-- Page --
Reputation: 864
I have some DataFrame:
import pandas as pd
import numpy as np
import seaborn as sns
np.random.seed(1)
data = {'values': range(0,200,1), 'frequency': np.random.randint(low=0, high=2000, size=200)}
df = pd.DataFrame(data)
I am trying to create a violin plot where the y-axis corresponds to the values
column and the width of the violin corresponds to the frequency
column.
I can duplicate each row by the value in the frequency
column and then call a violin plot:
repeat_df = df.loc[df['values'].repeat(df['frequency'])]
sns.violinplot(y=repeat_df['values'])
This works...except when the resulting duplicated DataFrame has 50+ million rows. What is a better solution when working with large DataFrames?
Upvotes: 0
Views: 471
Reputation: 3721
As suggested in my comment:
Before repeating the frequencies, reduce their resolution to a percent level, by normalizing and rounding them to an integer range of 0 to 100.
This way, you are not loosing significant amount of detail but keep the amount of repetitions to a maximum of 100.

-- Dataset section --

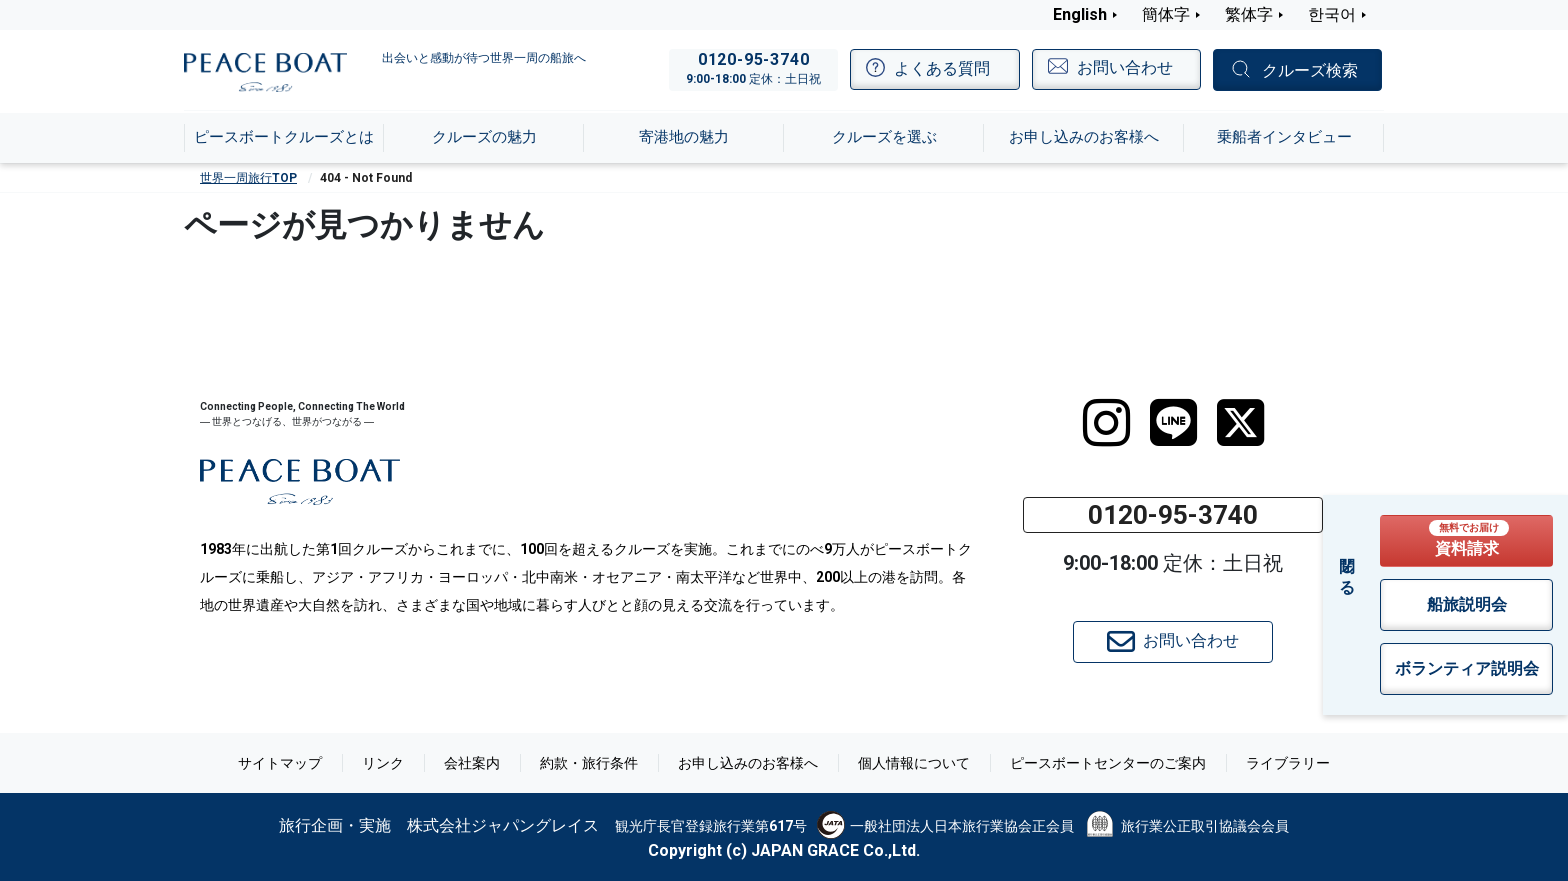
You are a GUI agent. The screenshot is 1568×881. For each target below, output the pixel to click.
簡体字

-- Challenge A --
Can you echo the violin plot thread above, starting at the words "I can duplicate" and stopping after "sns.violinplot(y=repeat_df['values'])"?
-- Challenge B --
Do these statements agree with the violin plot thread above? Answer yes or no for each, quoting the deciding words. (i) The code passes 1 to np.random.seed. (ii) Repeating each row by its frequency works for DataFrames of every size. (iii) The suggested fix keeps the repetitions to at most 100.
-- Challenge C --
How would you say this sentence from the violin plot thread in Spanish: "Before repeating the frequencies, reduce their resolution to a percent level, by normalizing and rounding them to an integer range of 0 to 100."

-- Worked answer A --
I can duplicate each row by the value in the frequency
column and then call a violin plot:
repeat_df = df.loc[df['values'].repeat(df['frequency'])]
sns.violinplot(y=repeat_df['values'])

-- Worked answer B --
(i) Yes: "np.random.seed(1)"
(ii) No: "This works...except when the resulting duplicated DataFrame has 50+ million rows."
(iii) Yes: "keep the amount of repetitions to a maximum of 100."

-- Worked answer C --
Antes de repetir las frecuencias, reduzca su resolución a un nivel porcentual, normalizándolas y redondeándolas a un rango de enteros de 0 a 100.